Which of the lines below include the word "will"? Pull each one out.

Stored items:
Content starts
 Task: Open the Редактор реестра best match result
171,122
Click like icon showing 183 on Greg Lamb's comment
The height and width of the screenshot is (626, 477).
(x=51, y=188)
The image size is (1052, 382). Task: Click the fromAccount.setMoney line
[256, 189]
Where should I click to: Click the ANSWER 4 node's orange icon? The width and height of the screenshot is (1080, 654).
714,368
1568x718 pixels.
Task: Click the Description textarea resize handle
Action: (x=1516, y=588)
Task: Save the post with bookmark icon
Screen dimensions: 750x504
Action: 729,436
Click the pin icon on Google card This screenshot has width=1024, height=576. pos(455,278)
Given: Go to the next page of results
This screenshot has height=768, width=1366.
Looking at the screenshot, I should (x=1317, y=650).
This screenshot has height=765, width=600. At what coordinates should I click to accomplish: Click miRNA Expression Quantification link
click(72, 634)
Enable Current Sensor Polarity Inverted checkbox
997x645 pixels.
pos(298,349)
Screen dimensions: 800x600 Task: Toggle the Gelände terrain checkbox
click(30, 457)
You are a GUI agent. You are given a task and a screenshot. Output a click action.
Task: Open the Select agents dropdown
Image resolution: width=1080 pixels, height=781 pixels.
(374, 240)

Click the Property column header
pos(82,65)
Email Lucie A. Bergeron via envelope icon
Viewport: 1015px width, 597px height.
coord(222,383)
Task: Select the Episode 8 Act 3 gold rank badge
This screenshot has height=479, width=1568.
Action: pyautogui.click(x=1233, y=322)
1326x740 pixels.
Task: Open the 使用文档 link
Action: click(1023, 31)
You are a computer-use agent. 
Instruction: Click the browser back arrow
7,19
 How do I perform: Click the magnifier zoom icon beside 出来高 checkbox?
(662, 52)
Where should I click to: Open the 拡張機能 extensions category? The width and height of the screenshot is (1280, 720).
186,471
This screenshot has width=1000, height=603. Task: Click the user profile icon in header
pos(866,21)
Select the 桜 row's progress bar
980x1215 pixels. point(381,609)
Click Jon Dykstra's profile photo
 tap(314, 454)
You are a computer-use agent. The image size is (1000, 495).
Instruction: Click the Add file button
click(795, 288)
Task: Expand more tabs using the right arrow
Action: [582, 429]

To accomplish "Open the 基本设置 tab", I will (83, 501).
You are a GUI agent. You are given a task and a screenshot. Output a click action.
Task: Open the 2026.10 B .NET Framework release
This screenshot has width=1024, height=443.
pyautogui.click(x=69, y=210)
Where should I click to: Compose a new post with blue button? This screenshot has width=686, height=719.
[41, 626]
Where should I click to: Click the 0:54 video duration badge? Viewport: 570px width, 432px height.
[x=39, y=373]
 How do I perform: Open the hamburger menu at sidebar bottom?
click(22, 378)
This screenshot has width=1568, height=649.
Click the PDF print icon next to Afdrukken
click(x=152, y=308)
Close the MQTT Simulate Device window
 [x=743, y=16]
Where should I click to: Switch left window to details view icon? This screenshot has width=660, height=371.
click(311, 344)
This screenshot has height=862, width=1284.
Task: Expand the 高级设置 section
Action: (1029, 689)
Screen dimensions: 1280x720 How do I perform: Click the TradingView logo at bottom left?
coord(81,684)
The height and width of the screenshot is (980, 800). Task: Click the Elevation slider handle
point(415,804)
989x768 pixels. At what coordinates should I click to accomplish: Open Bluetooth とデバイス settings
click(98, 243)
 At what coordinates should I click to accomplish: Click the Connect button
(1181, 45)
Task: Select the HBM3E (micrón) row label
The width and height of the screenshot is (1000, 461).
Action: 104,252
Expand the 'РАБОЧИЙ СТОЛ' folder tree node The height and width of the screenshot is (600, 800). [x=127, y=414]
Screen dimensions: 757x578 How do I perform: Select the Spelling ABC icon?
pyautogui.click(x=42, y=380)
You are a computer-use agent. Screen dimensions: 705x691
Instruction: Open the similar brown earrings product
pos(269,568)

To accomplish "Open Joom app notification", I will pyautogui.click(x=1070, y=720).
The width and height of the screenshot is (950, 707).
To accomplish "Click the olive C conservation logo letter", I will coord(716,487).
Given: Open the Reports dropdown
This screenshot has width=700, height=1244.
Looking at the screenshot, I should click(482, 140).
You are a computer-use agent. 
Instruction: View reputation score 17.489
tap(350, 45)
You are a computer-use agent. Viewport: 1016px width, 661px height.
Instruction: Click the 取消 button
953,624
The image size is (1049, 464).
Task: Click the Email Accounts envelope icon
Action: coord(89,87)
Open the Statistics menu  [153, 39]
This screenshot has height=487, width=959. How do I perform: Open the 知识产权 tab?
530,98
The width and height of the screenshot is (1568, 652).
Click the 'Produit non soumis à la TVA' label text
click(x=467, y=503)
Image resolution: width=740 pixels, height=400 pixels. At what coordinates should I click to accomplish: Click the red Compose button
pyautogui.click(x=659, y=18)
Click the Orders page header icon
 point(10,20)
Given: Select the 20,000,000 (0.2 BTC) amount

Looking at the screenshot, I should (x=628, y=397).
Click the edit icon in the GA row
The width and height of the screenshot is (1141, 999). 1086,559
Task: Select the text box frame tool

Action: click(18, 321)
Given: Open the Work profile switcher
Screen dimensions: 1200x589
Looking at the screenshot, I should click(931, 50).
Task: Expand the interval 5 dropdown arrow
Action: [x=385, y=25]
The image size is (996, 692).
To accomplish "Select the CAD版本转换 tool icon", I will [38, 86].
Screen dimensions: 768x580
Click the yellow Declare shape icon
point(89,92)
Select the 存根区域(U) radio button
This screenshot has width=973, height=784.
Content ends
• Result below
To accomplish "Open the 基本设置 tab", I will (83, 501).
To accomplish "Open Joom app notification", I will pyautogui.click(x=1070, y=720).
To accomplish "Click the olive C conservation logo letter", I will coord(716,487).
To accomplish "Select the CAD版本转换 tool icon", I will [38, 86].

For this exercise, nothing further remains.